** Your assignment **
The lines to reproduce run from the one containing "The width and height of the screenshot is (631, 450)." through the final line of the entries; write them out exactly and add nothing.

** Dataset entries **

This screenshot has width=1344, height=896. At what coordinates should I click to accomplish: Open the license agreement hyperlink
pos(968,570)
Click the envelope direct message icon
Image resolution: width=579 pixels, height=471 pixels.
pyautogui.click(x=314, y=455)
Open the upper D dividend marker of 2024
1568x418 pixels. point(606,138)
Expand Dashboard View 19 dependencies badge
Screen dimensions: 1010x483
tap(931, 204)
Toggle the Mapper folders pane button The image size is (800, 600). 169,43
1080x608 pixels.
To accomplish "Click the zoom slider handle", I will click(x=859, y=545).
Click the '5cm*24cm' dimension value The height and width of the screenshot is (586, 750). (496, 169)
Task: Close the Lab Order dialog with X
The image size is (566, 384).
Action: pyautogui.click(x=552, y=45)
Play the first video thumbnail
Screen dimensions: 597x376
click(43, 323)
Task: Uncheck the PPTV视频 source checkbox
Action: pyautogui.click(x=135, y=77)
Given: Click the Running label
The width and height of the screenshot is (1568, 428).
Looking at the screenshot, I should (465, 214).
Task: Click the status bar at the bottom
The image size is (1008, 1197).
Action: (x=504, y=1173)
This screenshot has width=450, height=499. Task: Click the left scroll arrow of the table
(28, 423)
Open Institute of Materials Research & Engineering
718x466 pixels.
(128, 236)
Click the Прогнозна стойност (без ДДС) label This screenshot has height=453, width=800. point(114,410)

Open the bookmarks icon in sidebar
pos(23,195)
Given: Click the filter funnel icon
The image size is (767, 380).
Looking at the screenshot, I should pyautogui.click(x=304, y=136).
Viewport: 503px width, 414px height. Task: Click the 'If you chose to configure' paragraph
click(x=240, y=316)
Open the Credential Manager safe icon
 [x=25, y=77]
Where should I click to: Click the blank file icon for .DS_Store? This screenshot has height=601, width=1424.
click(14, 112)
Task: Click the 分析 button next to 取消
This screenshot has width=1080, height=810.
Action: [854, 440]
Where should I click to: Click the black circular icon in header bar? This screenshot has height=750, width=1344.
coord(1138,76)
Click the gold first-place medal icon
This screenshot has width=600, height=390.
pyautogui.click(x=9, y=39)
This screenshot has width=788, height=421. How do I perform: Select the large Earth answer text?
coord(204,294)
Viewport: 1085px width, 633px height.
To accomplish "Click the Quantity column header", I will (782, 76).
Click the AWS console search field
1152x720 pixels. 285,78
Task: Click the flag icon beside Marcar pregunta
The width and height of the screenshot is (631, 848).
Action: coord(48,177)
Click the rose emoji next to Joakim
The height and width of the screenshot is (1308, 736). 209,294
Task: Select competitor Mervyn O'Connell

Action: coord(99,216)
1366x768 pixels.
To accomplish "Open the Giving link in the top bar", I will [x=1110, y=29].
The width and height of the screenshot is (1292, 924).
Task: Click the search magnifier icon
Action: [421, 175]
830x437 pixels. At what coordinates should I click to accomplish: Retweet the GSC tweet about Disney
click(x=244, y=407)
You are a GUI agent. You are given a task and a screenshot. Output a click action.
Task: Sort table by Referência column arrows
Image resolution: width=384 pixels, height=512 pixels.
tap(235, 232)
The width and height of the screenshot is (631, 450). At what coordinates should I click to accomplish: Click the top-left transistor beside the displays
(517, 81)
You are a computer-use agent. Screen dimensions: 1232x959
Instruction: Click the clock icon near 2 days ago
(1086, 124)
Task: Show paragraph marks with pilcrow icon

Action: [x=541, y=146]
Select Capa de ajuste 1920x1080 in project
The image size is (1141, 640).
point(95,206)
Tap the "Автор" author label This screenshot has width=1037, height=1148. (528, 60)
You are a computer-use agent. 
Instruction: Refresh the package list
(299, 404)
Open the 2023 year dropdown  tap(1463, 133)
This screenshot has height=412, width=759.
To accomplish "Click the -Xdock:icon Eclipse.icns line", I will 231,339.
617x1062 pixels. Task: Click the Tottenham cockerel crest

** Expected output **
The width and height of the screenshot is (631, 450). At what coordinates should I click to accomplish: Click the top-left transistor beside the displays
(517, 81)
You are a computer-use agent. Screen dimensions: 1232x959
Instruction: Click the clock icon near 2 days ago
(1086, 124)
Task: Show paragraph marks with pilcrow icon

Action: [x=541, y=146]
Select Capa de ajuste 1920x1080 in project
The image size is (1141, 640).
point(95,206)
Tap the "Автор" author label This screenshot has width=1037, height=1148. (528, 60)
You are a computer-use agent. 
Instruction: Refresh the package list
(299, 404)
Open the 2023 year dropdown  tap(1463, 133)
This screenshot has height=412, width=759.
To accomplish "Click the -Xdock:icon Eclipse.icns line", I will 231,339.
617x1062 pixels. Task: Click the Tottenham cockerel crest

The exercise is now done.